Monday, November 24, 2008

Farve'd

One day ago, the Titans were the best team in the NFL. Now they are the forgotten former undefeated team. In Week 13 of the 1999 Super Bowl season, the Titans lost 41-14 to the Ravens. That was a good time to have a team's worst loss of the year. In the following year, the Titans lost three games by a total of seven points. This team finished December by giving up three points in the final three games of the season. Talk about going into the playoffs hot. The Ravens crushed 'em 24-10.

What does yesterday's game mean? It means, most literally, that the undefeated dream is gone. Good. I can't imagine what the Patriots went through with "Pursuit of Perfection" talk starting in October. Funny how it finally caught up to them at the worst time.

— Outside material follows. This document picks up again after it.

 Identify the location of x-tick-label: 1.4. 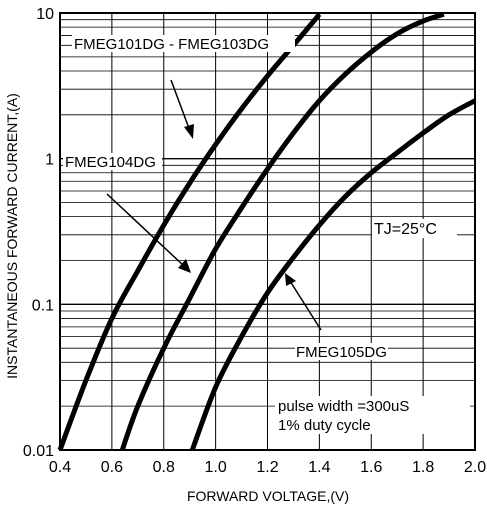
(319, 468).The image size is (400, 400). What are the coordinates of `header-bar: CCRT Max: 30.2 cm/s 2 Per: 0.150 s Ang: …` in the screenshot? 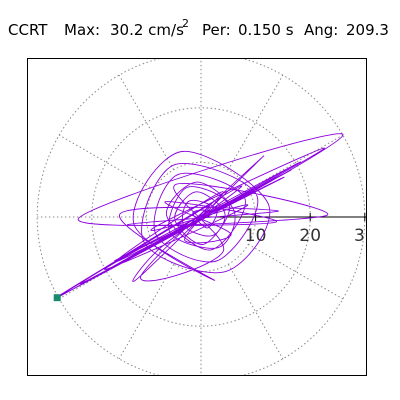 It's located at (198, 28).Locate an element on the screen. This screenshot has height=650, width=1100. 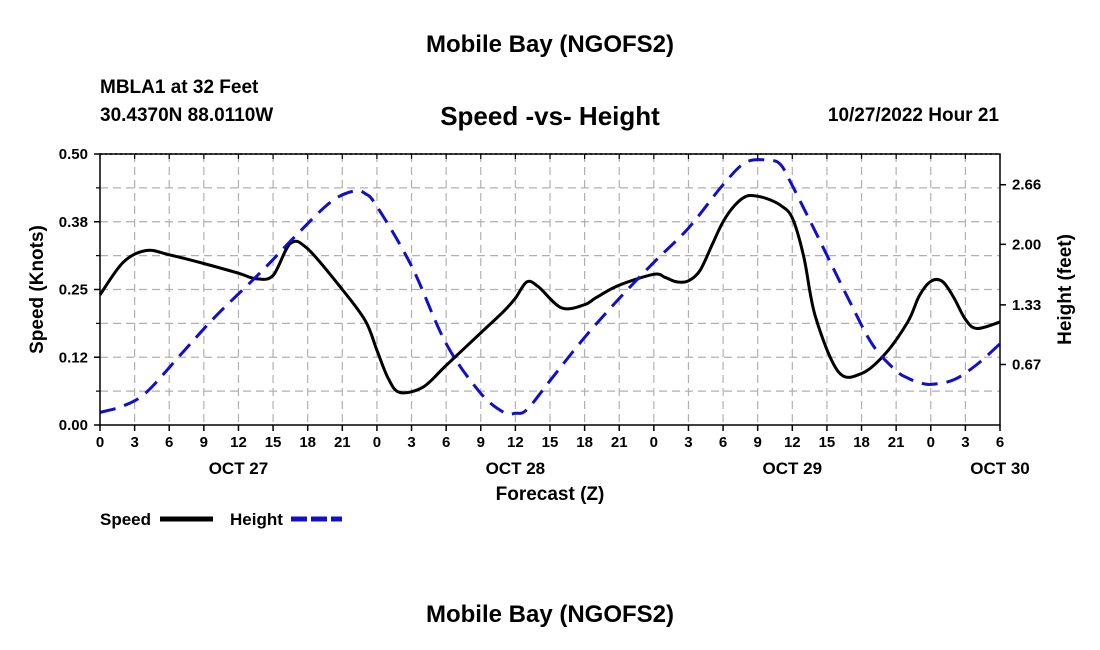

It wasn't the blowout quite like the media has portrayed. The game started like a 2007 game, in that the offense struggled and the defense made timely plays. Two first-half turnovers that in previous games would have led to points, led to nothing. The Titans had one fourth down situation at the 36-yard line. It was a ten-point game at the time. Instead of the long field goal or the gutsy go-for-it call, Fisher opted to punt. Here comes the 16-yard punt, I thought.

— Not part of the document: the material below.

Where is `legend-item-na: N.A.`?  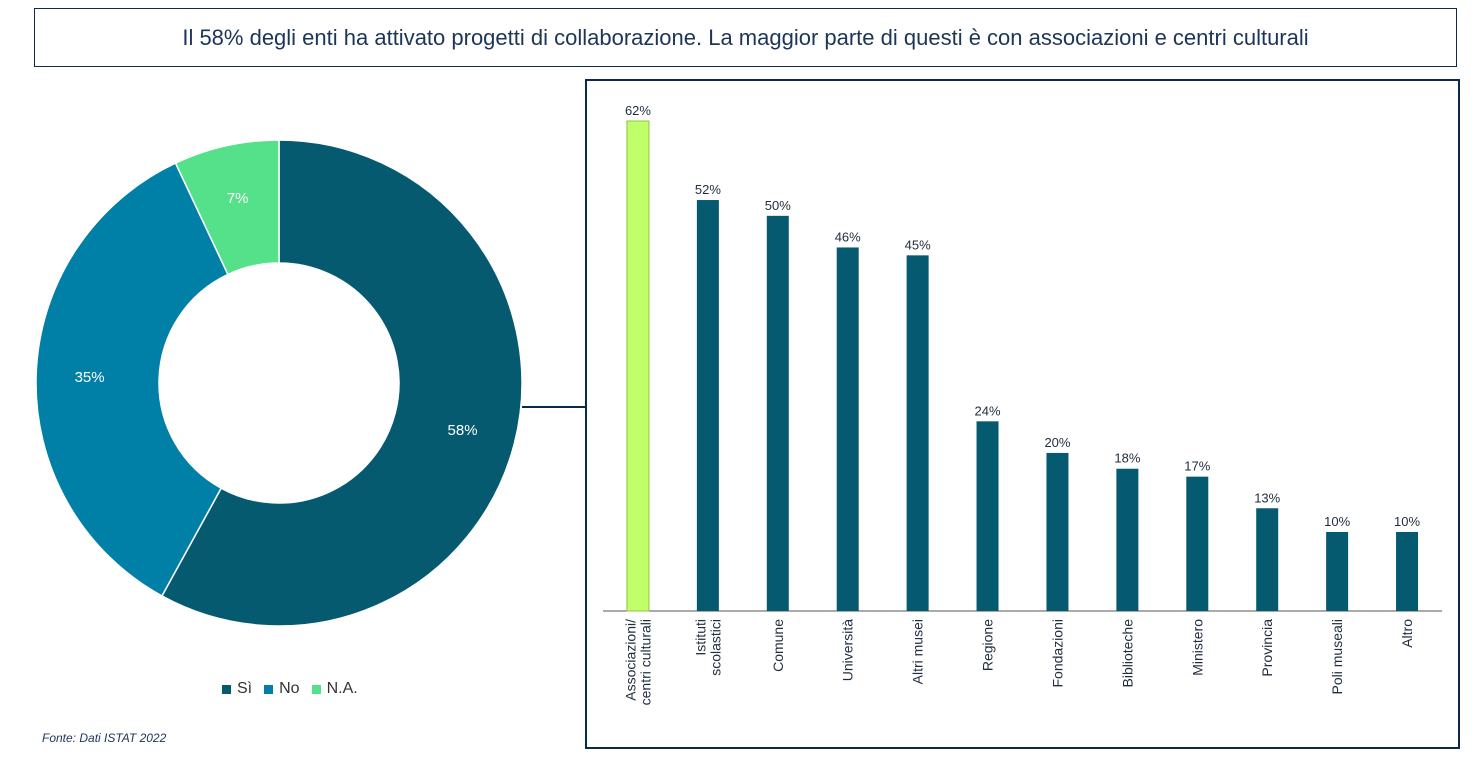 legend-item-na: N.A. is located at coordinates (334, 689).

Even though the Jets dominated the time of possession and yardage, a last-minute drive cut the lead to seven. Big deal, the Titans have been down by more. An eight-minute drive led to a field goal. This was the defense's final stand. The offense had to produce. Chris Johnson fumbled and the defense ran out of answers. Even though there was a flicker of life when the Titans cut the lead to 27-13, the defense was too worn down and a couple of iffy pass interference penalties put the game away.

Luckily, no one gets a ring for winning a game in November. The Titans have the semi-bye week in Detroit then a nice ten-day period before facing the nearly dead Browns and Texans in consecutive weeks. The Titans have some work to do. The interior OL has not blocked well of late. Kris Jenkins was a dominant force. Even so, there was a lack of faith in the run game before the score got out of hand. Football beat writers praise the QB who distributes the ball to a lot of receivers. Favre gave everyone plenty of touches; Collins must have thrown the most droppable ball in NFL history, because everyone dropped a pass or two in the early going. It was one of those "everything goes wrong" games, but there is time to regroup.

Peter King put the Jets ahead of the Titans on his Fine Fifteen this week. Which loss is less defendable, the Giants going to Cleveland (where the Texans just won) and losing by 21, or the Titans losing by the same score at home to an 8-3 team? I'm just sayin'. Guess what, the Titans still have the inside track to the top seed in the playoffs and would have to finish 2-4 in their last six to even have a chance of losing that spot.

Of course I won all my fantasy games this week. It's the strange fantasy/real karma that has not received as much scientific study as it deserves. My 2-9 AUFL squad is winning by 47 points with Donald Driver to play. My opponent and father, pulling a Darth Vader in Return of the Jedi, needs Drew Brees and Deuce McAllister to score a ton. I have an outside shot at a bye in z17, and in z34 I'm 6-6 but the 7-5 team in front of the for the wild card has the tiebreaker. It's not looking good. At least the first round rookie pick I traded for is going to be as high as number two. It's way too early to project but I'm thinking that LeSean McCoy or Chris Wells could end up in my lap. That's good because the Denver mess and Warrick Dunn won't save me for one more year.

There's nothing more depressing than Detroit on Thanksgiving Day. Daunte Culpepper is the best get-well gift for a team suddenly looking mortal. I would like to see Chris Johnson getting the turkey leg or whatever they give for the early game.

In 2003 when the Titans finished 12-4, they were crushed by the Colts 33-7 in week two.